XClose

UCL Faculty of Laws

Home
Menu

Democratic citizens and their criminal law

10 October 2016, 6:00 pm–7:00 pm

Criminal Web

Event Information

Open to

All

Organiser

UCL Faculty of Laws

Location

UCL Gustave Tuck, Wilkins Building, Gower Street, London WC1E 6BT

Speaker: Emeritus Professor R A Duff (University of Stirling)
Chair: Professor George Letsas (University College London)
Series: Quain Lecture 1 of 3

About the series

A Civic Criminal Law?

Theorists of criminal law often portray the relationship between criminal law and the citizens over whom it exercises its authority as external. The criminal law is made, administered, and enforced by officials of various kinds—legislators, police officers, prosecutors, judges, penal or correctional officials, and all the other professional functionaries of a system of criminal justice: in systems that are not pathological, they will have a Hartian internal relationship to the law, in that they will see it as their law—as a law in whose enterprise they are actively involved as authors and agents. As for ordinary citizens, however, all that is expected of them is that they obey (or disobey) the prohibitions and demands that constitute the substantive criminal law, and subject (or refuse to subject) themselves to the demands made of them by the law’s officers.

As a sociological matter, this picture is no doubt true to the way that criminal law figures in the lives of many who are subject to it: it is an external, even alien, set of institutions that demand their obedience and threaten coercive sanctions against disobedience. As a normative matter, of how we should see the criminal law, it is no doubt sometimes justified: in societies whose criminal law serves to sustain oppressively unjust regimes, citizens (at least, but not only, those who suffer such injustices) should see the law in this light. If we are engaged in a more idealistic kind of normative theorising, however, and ask what kind of criminal law we should aspire to build, this picture is inadequate: we should instead aspire to build a polity whose citizens can see its criminal law as their law—as a common law in whose enterprise they are actively (but also critically) engaged as participants. Or so Professor Duff shall argue. Central to this account of a civic criminal law will be a discussion of some of the civic roles that citizens can be called on to play (or can take on for themselves) in the enterprise of criminal law.

About the lecture

Professor Duff  will begin by sketching the kind of republican, liberal conception of a polity on which my account of criminal law will depend.
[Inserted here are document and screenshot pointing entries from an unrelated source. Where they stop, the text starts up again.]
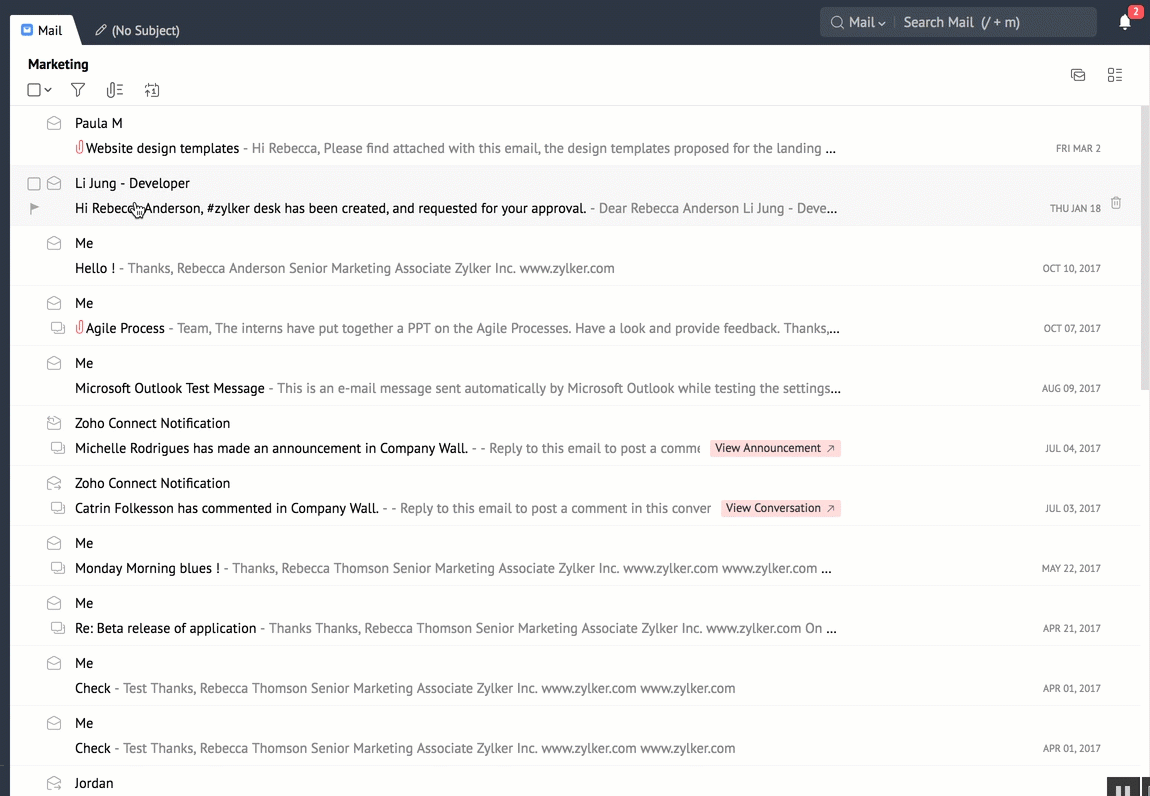Click the View Conversation button
The image size is (1150, 796).
780,508
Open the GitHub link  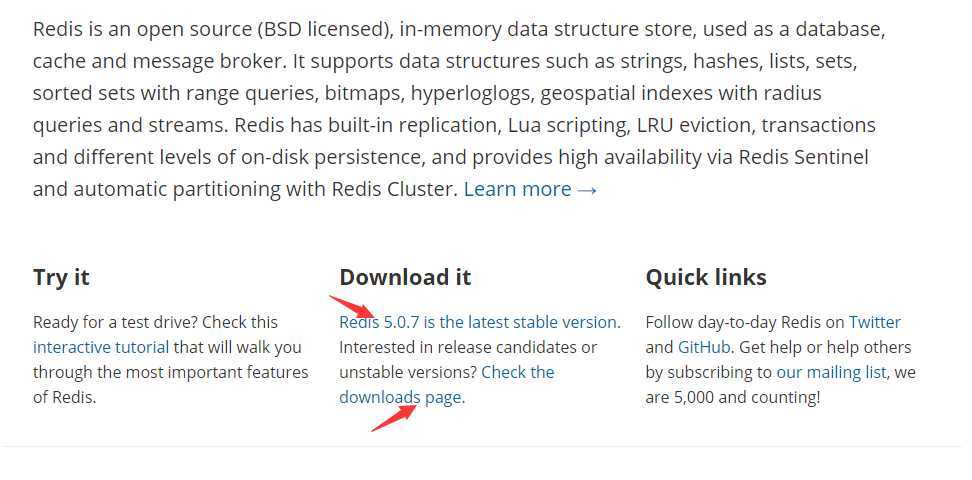[x=704, y=347]
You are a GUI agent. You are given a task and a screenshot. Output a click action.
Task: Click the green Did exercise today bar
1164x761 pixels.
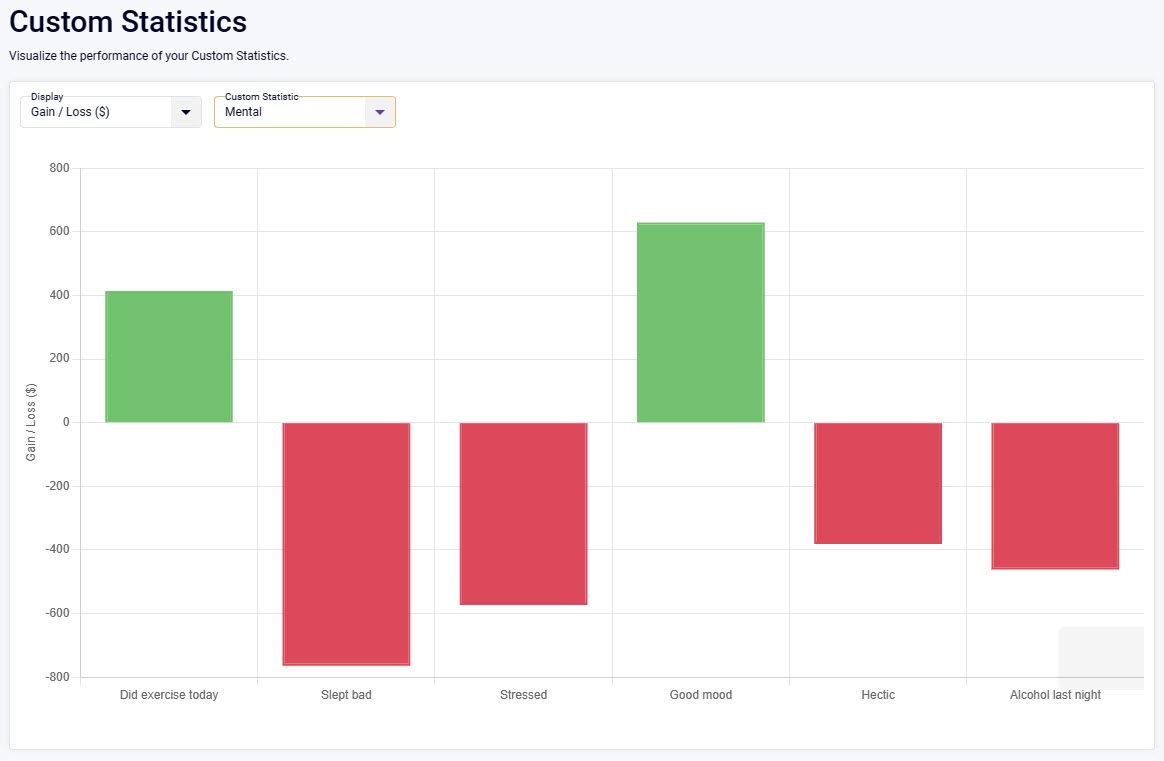point(169,357)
Central to that conception is the notion of civil order: a normative structure of civic institutions, practices and relationships that give concrete form to what should be the citizens’ shared understanding of the civic enterprise of living together as members of the polity.

The central role of the criminal law in such a polity is to define, and to provide an appropriate, formal, public response to, a diverse range of public wrongs: wrongs that are ‘public’ in the sense that they implicate the polity’s civil order.

Citizens should be able, and willing, to see this law as their law in that it gives formal expression to the values by which they define and structure their civil order: they will view it, and relate to it, with a kind of critical respect, and will see themselves as participants in this—as in other—aspects of the civic enterprise of self-governance under the law.

One way in which this conception is actualised, in some polities, is in lay participation in the criminal process, as jurors or as lay judges (Professor Duff will leave aside the ways in which democratic citizens can participate in criminal legislation, and other formal roles that they might play in a democratic criminal law). By examining different understandings of the role of lay jurors, we can see more clearly what it is for citizens to be active but critical collaborators in the criminal law’s enterprise—and why such lay participation in the criminal process is both important and problematic.

About the speaker

Antony Duff FBA, FRSE, is Professor Emeritus in Philosophy at the University of Stirling, where he taught for forty years until 2009; from 2010-2015 he held a half-time position in the University of Minnesota Law School, where he co-founded the Robina Institute of Criminal Law and Criminal Justice. He was founding co-editor of the journal Criminal Law and Philosophy, and led two major AHRC-funded projects on the criminal trial (2002-2005) and on criminalisation (2008-2012). He is currently completing a book on criminalisation – The Realm of Criminal Law.